Migration verbindet Zweiter Durchgang des Mentoring-Programms Vielfalt abgeschlossen

Mit einer feierlichen Abschlusstagung ging das letzte Seminar des zweiten Durchgangs im Mentoring-Programm „Mein Hintergrund? Ich will in den Vordergrund“ zu Ende. Fünf Monate lang kamen Mentorinnen und Mentees zusammen, tauschten sich überparteilich aus, vernetzten sich und diskutierten, was es heißt, sich als Frau mit Migrationsbiografie einzubringen und Politik zu machen.

Das Mentoring-Programm hatte über ein knappes halbes Jahr 28 Politikerinnen aus verschiedenen Parteien in teilweise überparteilichen Tandems zusammengebracht. Ob Linke, SPD, Grüne, FDP, CDU oder Volt spielte dabei keine Rolle, denn das verbindende Element war die Migration. Die 14 Tandems trafen sich in regelmäßigen Abständen begleitend zu den Seminaren, welche von der EAF Berlin zu Themen wie Storytelling, Politische Kommunikation auf Social Media und Vielfalt in den Parteien durchgeführt worden sind.

Mit der Abschlusstagung wurde das Netzwerk unter den Politikerinnen weiter gestärkt und durch fachliche Expertise bereichert: Katja Wolter vom Steinbeis-Institut sprach mit den Teilnehmerinnen über die Rolle von Netzwerken, Macht und den Umgang mit Mikropolitik. Darüber hinaus kamen die Teilnehmerinnen mit Mentees und Mentorinnen des ersten Durchgangs ins Gespräch. Mit dabei waren die ehemaligen Mentees Jelisaweta Kamm, Bezirksverordnetenvorsteherin der Grünen in Berlin Mitte, Seyda Türk, Bezirksverordnete der FDP in Berlin Mitte und die ehemalige Mentorin Olemia Flores, Bezirksverordnete der SPD im Berliner Bezirk Steglitz-Zehlendorf. Eine weitere Austauschmöglichkeit bot die Podiumsdiskussion zur Frage: „Wie weit sind wir mit der Öffnung der Parteien?“, bei welcher die Teilnehmerinnen mit Elif Eralp, MdA, Die Linke und Vertreterin von Links*Kanax, Filiz Keküllüoglu, Bündnis 90/Die Grünen, der Vertreterin von Bunt-Grün und Kim Thy Tong, CDU und Vertreterin der jungen Christlich-Demokratischen Arbeitnehmerschaft (CDA) ins Gespräch kamen.

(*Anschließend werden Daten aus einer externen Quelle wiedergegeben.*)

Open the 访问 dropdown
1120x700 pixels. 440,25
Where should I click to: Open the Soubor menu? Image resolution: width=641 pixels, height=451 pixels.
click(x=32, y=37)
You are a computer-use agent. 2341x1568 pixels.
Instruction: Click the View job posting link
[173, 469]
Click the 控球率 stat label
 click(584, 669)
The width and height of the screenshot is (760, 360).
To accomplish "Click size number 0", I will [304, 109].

Bei der offiziellen Zertifikatüberreichung am ersten Abend ging Frau Dr. Martina von Bassewitz, Leiterin des Referats Teilhabe und Medien im Bundesministerium für Familien, Senioren, Frauen und Jugend (BMFSFJ) auf die Zahlen von Frauen mit Migrationsbiografie in den Parlamenten ein. Im Bundestag haben lediglich 11, 3 Prozent der Abgeordneten einen Migrationshintergrund. Dies zeige deutlich, dass großer Handlungsbedarf besteht. Mit dem Programm engagieren sich das BMFSFJ und die EAF Berlin für mehr Vielfalt in den Parlamenten.

Der Erfolg des Programms spricht für sich: Seyda Türk (FDP) und Jelisweta Kamm (Grüne) erlangten nach Abschluss des ersten Durchgangs ein kommunalpolitisches Mandat in Berlin-Mitte. Mit Eileen O’Sullivan (Volt) ist eine ehemalige Mentee als Dezernentin in Frankfurt am Main vertreten. Die ehemaligen Kommunalpolitikerinnen, Mentorinnen und Helene Weber-Preisträgerinnen, Ye-One Rhie (SPD) und Ana Maria Trăsnea (SPD) blicken ebenfalls auf positive Entwicklungen: Rhie ist Mitglied des Bundestages geworden, Trăsnea Staatssekretärin in der Senatskanzlei und Bevollmächtigte des Landes Berlin beim Bund. Auch während des zweiten Durchgangs gab es bereits Erfolge zu verzeichnen: Mentee Dara Kossok-Spieß ist nun Co-Fraktionsvorsitzende der Grünen in Berlin-Spandau und die Mentorin Filiz Keküllüoğlu wurde Bezirksstadträtin in Berlin-Lichtenberg.

Diesen Frauen und allen anderen engagierten Mentees und Mentorinnen beider Durchgänge gratulieren wir herzlich. Dass sie alle in Kontakt bleiben, war sicher kein Lippenbekenntnis. Denn im Rahmen des Seminars wurde auch immer wieder deutlich: Es braucht die Solidarität untereinander. Trotz aller inhaltlichen Unterschiede ist die Migrationsbiographie eine starke Verbindung.